## Records for this task
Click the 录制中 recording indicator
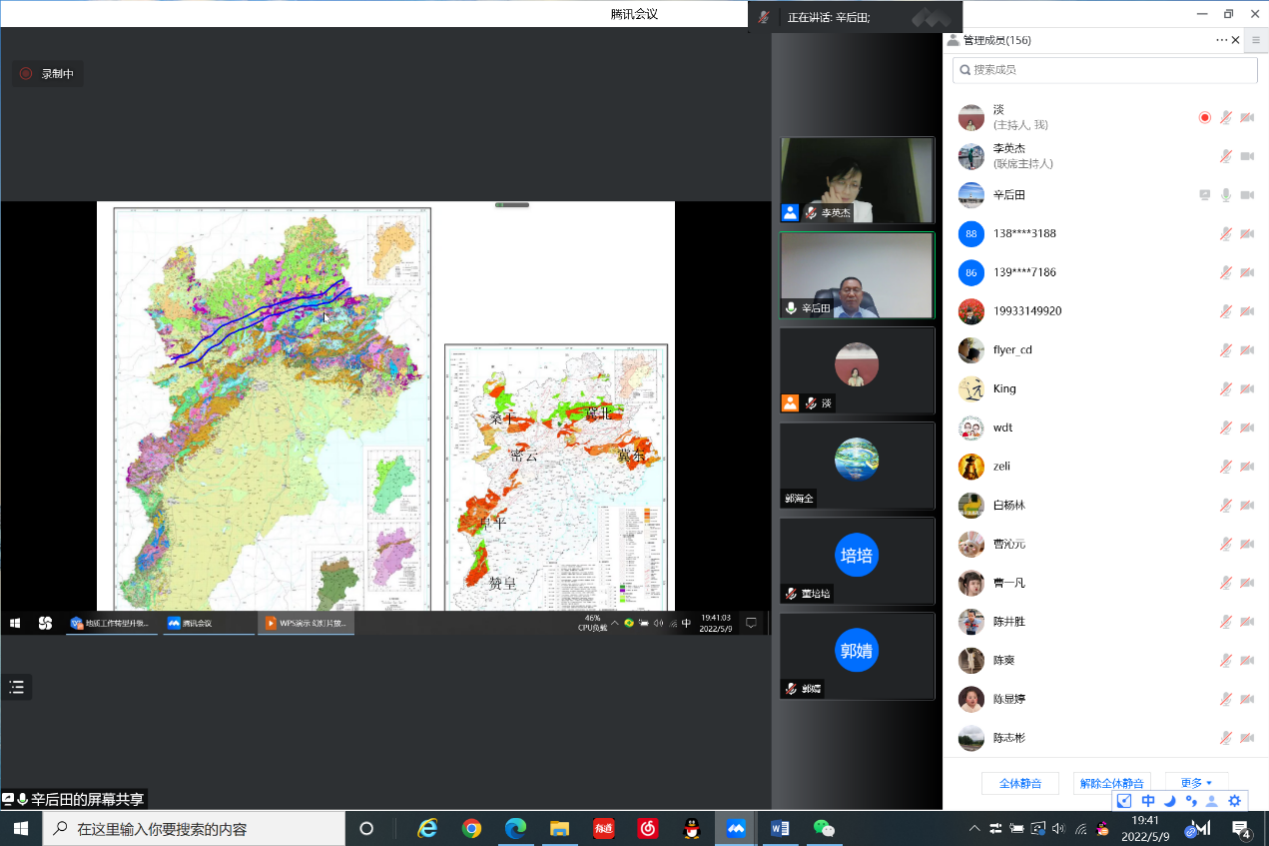coord(47,74)
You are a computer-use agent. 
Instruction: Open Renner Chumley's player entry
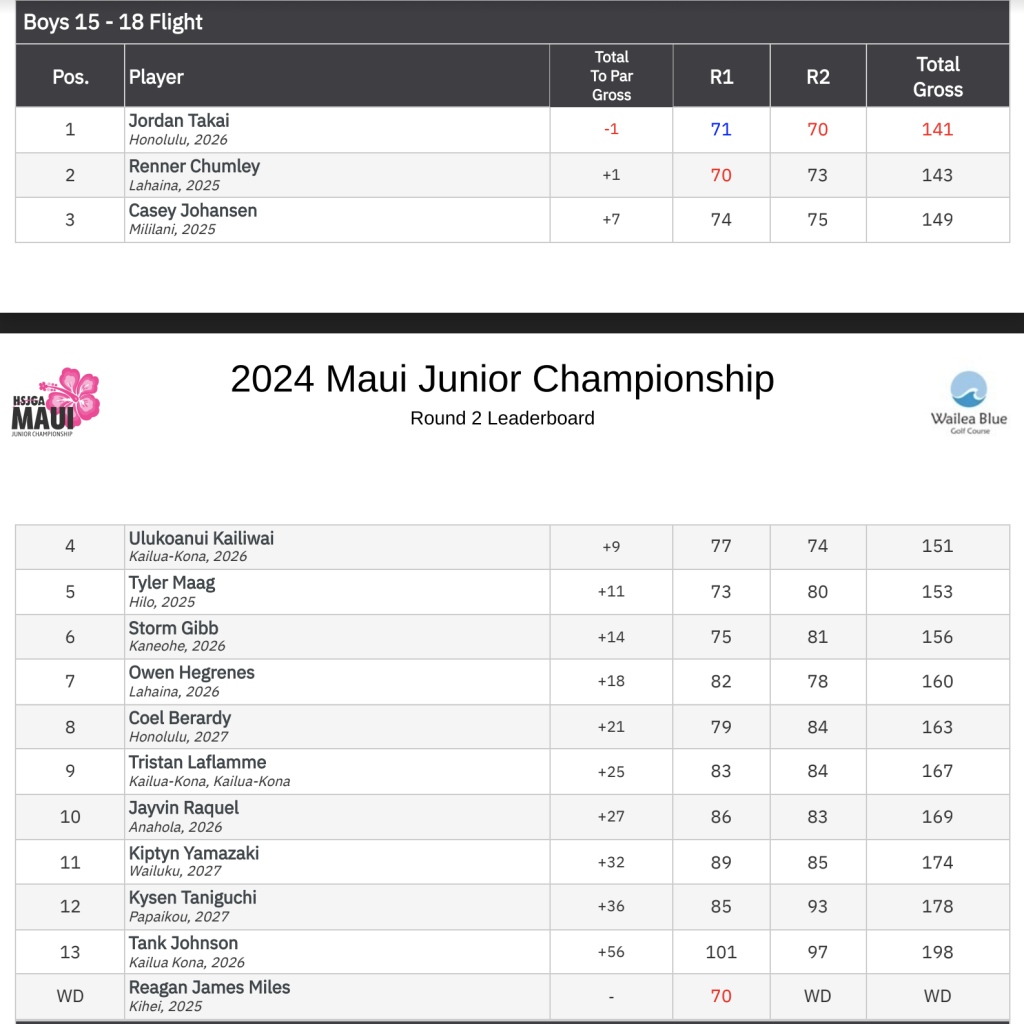coord(194,166)
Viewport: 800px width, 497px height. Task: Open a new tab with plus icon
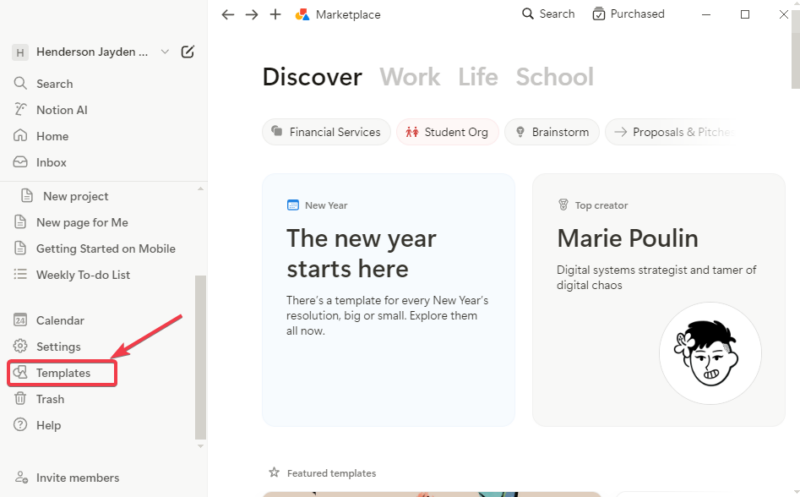(276, 15)
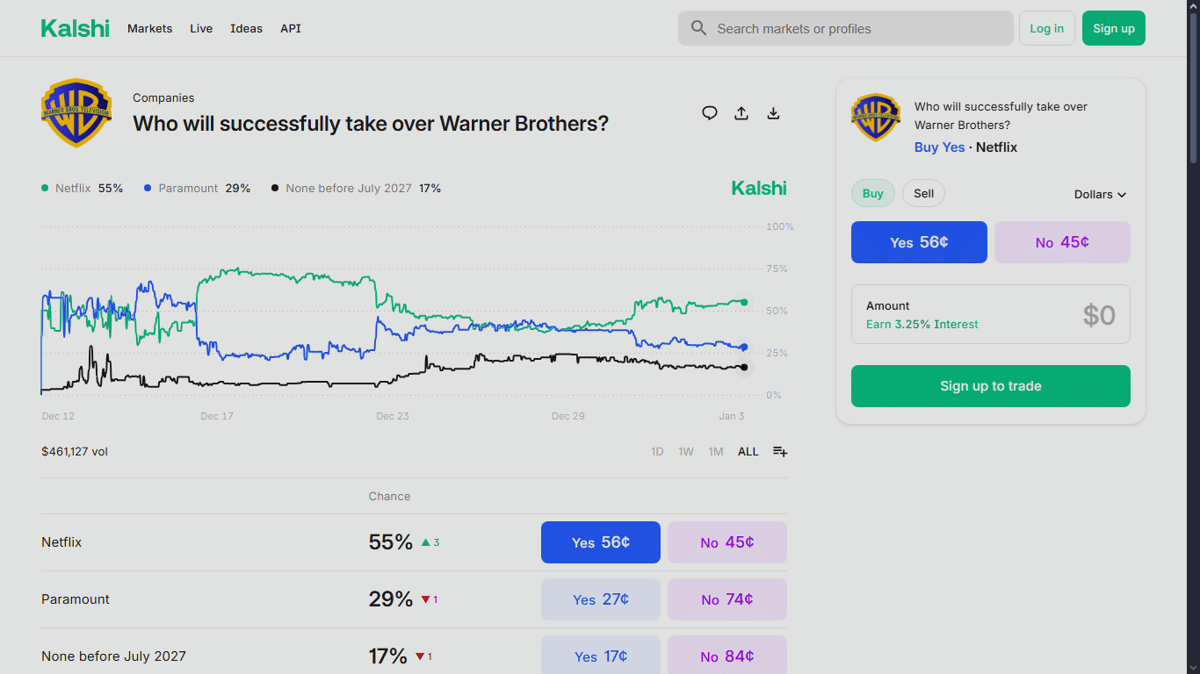This screenshot has height=674, width=1200.
Task: Open the comments speech bubble icon
Action: 709,113
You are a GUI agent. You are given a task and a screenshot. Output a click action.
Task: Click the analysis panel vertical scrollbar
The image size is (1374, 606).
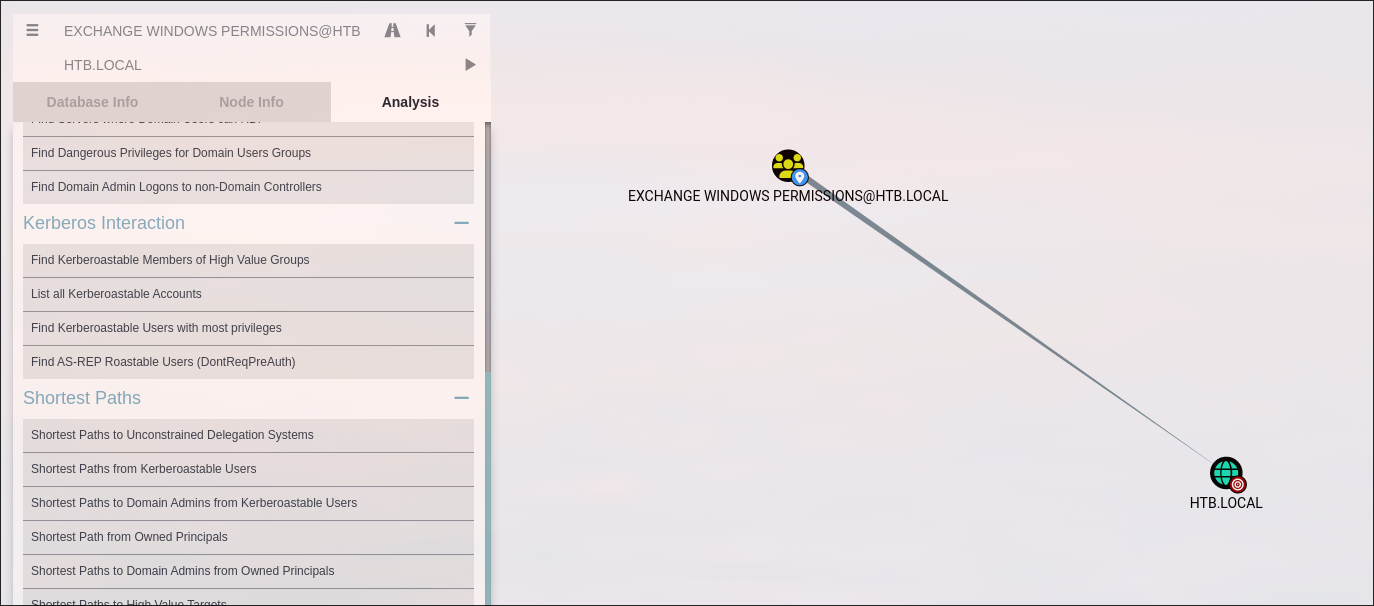coord(488,250)
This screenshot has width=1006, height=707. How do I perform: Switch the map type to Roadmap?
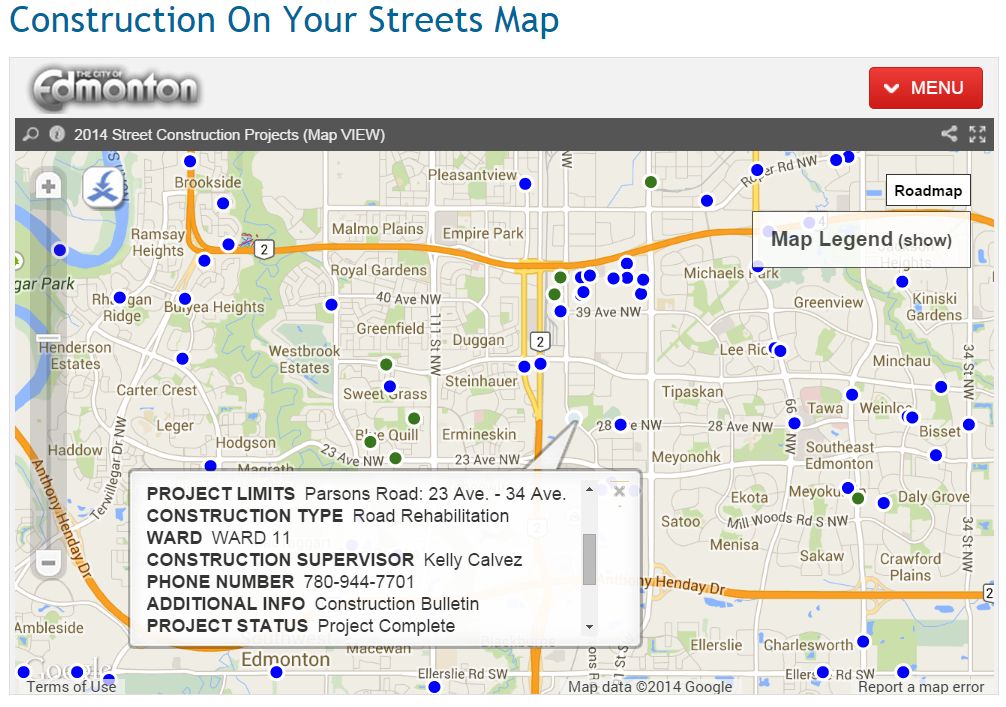(928, 189)
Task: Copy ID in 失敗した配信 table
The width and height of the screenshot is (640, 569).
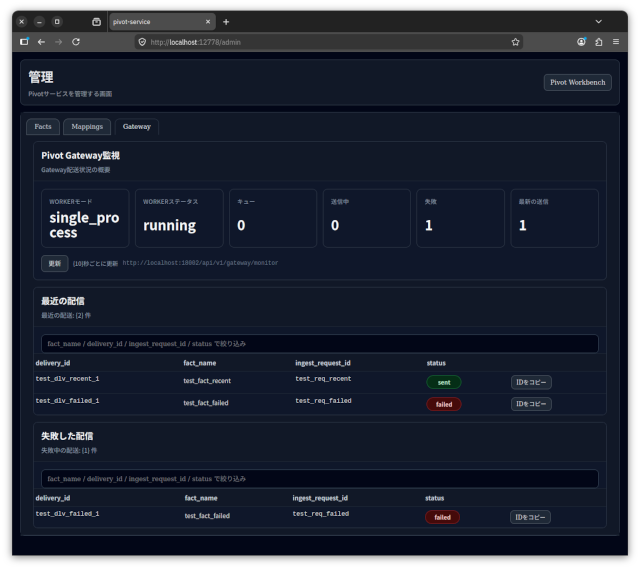Action: [x=531, y=517]
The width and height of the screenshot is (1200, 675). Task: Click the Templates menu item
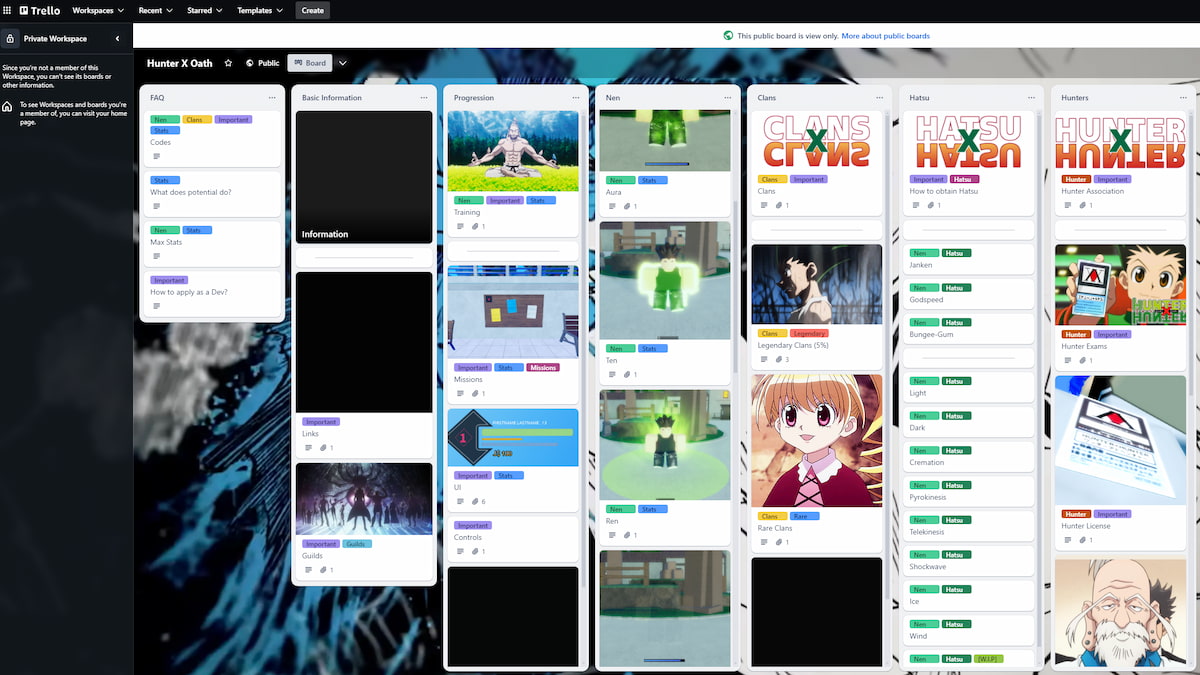click(x=258, y=11)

## Activity
Restate each line of the records exactly; pictures do not belong in the copy.

## Task response
Click the 录制中 recording indicator
coord(47,74)
You are a computer-use agent. 
Instruction: Open Renner Chumley's player entry
coord(194,166)
Viewport: 800px width, 497px height. Task: Open a new tab with plus icon
(276, 15)
This screenshot has height=674, width=1200.
Task: Open the comments speech bubble icon
Action: 709,113
You are a GUI agent. You are given a task and a screenshot. Output a click action.
Task: Click the analysis panel vertical scrollbar
The image size is (1374, 606).
coord(488,250)
This screenshot has width=1006, height=707. How do I perform: Switch the map type to Roadmap?
(928, 189)
Task: Copy ID in 失敗した配信 table
The width and height of the screenshot is (640, 569).
Action: [x=531, y=517]
The width and height of the screenshot is (1200, 675). Task: Click the Templates menu item
click(x=258, y=11)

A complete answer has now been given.